Decay doesn’t just go away. It continually gets worse. The earlier treatment is accomplished, the better your chances of avoiding more costly treatment to save the tooth. Another important factor in evaluating cold sensitivity has to do with how it is manifested: Is it a “fleeting” cold sensitivity that goes away quickly once the cold stimulus has been removed, or is it a more prolonged and lingering discomfort that is likely to indicate a more serious problem that is merely triggered by the cold stimulus? Sudden onset of hot sensitivity often indicates a problem for which you should seek immediate attention.
What To Do
- If you are experiencing cold or hot sensitivity that is confined to one or two teeth and had a sudden onset, call the office during regular hours and you will be given an appointment for evaluation.
If You Experience Traumatic Tooth Loss (Avulsion)… this is caused by a sudden, sharp blow to a tooth causing it to be “knocked out”. The entire tooth (root included) is completely removed from its bony housing in the jaw.
What To Do
Time is of the essence in cases of traumatic avulsion.
- The tooth should be located and immediately re-implanted into the socket from which it came (so that the edge of the avulsed tooth matches the edge of the next tooth over as much as possible).
- If the tooth is dirty, gently rinse (do not thoroughly clean) with milk or water, but re-implant (push it gently back where it came from) as soon as possible.
- Hold it there by finger pressure for as long as it takes for it to stay there on its own (this can take some time – as much as an hour or more). Do this using clean cloth or sterile gauze.
- If there is swelling from the trauma, an ice pack should be applied to the swollen area.
- It is OK to take non-steroidal anti-inflammatory medication (ibuprofen) to control any discomfort in the interim as long as you are not allergic and there are no other contraindications to its use.
What Not To Do
- Do not delay in re-implanting the tooth as soon as possible – the sooner, the better. That is what a dentist would do were he or she at the scene.

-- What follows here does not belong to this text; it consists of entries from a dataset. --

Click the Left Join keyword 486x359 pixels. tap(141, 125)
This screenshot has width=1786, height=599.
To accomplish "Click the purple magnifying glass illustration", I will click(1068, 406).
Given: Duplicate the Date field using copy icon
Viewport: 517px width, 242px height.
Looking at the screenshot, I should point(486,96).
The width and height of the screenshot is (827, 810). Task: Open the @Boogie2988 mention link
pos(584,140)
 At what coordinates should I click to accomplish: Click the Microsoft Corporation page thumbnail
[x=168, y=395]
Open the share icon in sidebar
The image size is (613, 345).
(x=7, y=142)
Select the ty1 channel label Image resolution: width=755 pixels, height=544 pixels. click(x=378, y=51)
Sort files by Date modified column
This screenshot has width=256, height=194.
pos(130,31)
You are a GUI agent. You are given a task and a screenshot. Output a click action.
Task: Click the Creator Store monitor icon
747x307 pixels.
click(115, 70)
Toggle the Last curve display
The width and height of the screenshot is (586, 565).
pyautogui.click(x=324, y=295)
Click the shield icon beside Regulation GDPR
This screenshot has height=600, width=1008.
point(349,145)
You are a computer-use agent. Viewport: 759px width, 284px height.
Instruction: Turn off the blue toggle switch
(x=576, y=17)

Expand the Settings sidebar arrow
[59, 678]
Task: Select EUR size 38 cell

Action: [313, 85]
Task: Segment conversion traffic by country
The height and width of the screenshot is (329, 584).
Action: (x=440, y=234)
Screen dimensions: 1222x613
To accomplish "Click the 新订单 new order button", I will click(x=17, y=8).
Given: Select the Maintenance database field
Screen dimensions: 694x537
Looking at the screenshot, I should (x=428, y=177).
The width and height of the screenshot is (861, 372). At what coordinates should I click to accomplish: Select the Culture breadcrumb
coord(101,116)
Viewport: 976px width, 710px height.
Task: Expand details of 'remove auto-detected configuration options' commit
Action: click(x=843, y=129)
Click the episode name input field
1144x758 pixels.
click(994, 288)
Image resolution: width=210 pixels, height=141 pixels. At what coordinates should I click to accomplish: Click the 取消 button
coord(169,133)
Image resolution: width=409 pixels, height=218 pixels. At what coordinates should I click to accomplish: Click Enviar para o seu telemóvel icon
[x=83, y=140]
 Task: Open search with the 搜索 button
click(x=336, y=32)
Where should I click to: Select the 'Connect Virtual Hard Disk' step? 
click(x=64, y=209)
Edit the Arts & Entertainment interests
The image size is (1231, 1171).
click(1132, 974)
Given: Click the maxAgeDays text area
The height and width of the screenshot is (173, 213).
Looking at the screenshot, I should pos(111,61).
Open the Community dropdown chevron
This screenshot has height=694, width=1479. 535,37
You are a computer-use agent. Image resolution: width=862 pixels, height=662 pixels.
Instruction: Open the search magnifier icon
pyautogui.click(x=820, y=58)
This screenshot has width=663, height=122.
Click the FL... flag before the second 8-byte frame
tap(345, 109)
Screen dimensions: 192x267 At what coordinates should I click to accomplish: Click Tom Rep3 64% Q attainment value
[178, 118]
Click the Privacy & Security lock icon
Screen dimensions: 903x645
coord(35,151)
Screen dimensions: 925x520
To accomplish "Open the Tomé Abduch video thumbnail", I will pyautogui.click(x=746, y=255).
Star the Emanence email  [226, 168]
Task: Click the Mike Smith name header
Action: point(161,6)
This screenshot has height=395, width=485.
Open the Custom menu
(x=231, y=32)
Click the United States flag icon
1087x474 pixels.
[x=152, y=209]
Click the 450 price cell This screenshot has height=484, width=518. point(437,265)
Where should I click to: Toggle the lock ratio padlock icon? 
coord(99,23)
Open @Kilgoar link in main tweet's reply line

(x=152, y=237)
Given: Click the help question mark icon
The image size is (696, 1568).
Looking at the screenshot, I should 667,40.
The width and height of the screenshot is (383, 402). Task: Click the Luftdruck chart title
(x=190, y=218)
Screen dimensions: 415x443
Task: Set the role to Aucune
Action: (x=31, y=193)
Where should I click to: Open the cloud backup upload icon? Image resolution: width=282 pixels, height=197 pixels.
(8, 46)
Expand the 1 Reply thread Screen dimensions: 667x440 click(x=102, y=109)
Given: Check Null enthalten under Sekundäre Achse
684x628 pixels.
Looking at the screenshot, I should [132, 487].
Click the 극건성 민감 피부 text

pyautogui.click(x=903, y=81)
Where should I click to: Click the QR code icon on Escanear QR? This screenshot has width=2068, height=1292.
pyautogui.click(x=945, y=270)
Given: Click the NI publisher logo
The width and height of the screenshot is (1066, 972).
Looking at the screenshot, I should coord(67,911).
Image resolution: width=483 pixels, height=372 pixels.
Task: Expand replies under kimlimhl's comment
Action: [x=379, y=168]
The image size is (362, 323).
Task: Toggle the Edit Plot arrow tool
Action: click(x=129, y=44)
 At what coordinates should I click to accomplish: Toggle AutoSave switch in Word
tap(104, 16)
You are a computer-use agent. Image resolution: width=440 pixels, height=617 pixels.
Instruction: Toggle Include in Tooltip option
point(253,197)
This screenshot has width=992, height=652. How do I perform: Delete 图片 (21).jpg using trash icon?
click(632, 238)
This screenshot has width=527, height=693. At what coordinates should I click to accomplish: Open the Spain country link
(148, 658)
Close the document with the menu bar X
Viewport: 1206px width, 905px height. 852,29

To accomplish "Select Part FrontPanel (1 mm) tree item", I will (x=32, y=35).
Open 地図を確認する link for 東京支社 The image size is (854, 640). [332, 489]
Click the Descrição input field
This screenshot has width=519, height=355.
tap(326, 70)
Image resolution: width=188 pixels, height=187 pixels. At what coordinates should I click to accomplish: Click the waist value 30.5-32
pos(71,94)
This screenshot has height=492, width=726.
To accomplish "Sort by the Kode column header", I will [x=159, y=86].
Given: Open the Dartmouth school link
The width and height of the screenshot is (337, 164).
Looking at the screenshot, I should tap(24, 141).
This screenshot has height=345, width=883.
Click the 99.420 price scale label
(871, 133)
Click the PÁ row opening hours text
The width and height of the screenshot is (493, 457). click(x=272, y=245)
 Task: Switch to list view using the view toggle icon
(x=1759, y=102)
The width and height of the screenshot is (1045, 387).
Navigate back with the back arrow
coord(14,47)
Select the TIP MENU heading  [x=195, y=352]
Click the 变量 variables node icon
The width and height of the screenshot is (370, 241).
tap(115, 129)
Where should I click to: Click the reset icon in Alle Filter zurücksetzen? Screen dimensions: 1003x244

- If the tooth is located but is dirty, do not try to scrub it clean. Rinse gently with water or milk (only if available) and re-implant at once.
If You Are Experiencing Acute, Painful Muscle Spasm… this is most often caused by a problem with your bite relationship or dental occlusion. Problems with the occlusion mean that the teeth are forced to “bump together” in such a way that causes the muscles that move the jaw to work in an uncoordinated fashion. If the occlusion is not corrected, symptoms that are usually chronic in nature can become acute and very uncomfortable. This is the most common underlying cause behind most Temporomandibular Joint (TMJ) disorders. Sometimes the jaws can even become “locked either open or closed and can create a very distressing episode of muscle spasm.
What To Do
- If symptoms become acute, call us immediately for an evaluation.
- During acute episodes, use moist heat to the area for symptomatic relief.
What Not To Do
- Avoid eating anything that requires vigorous chewing, and see us as soon as possible.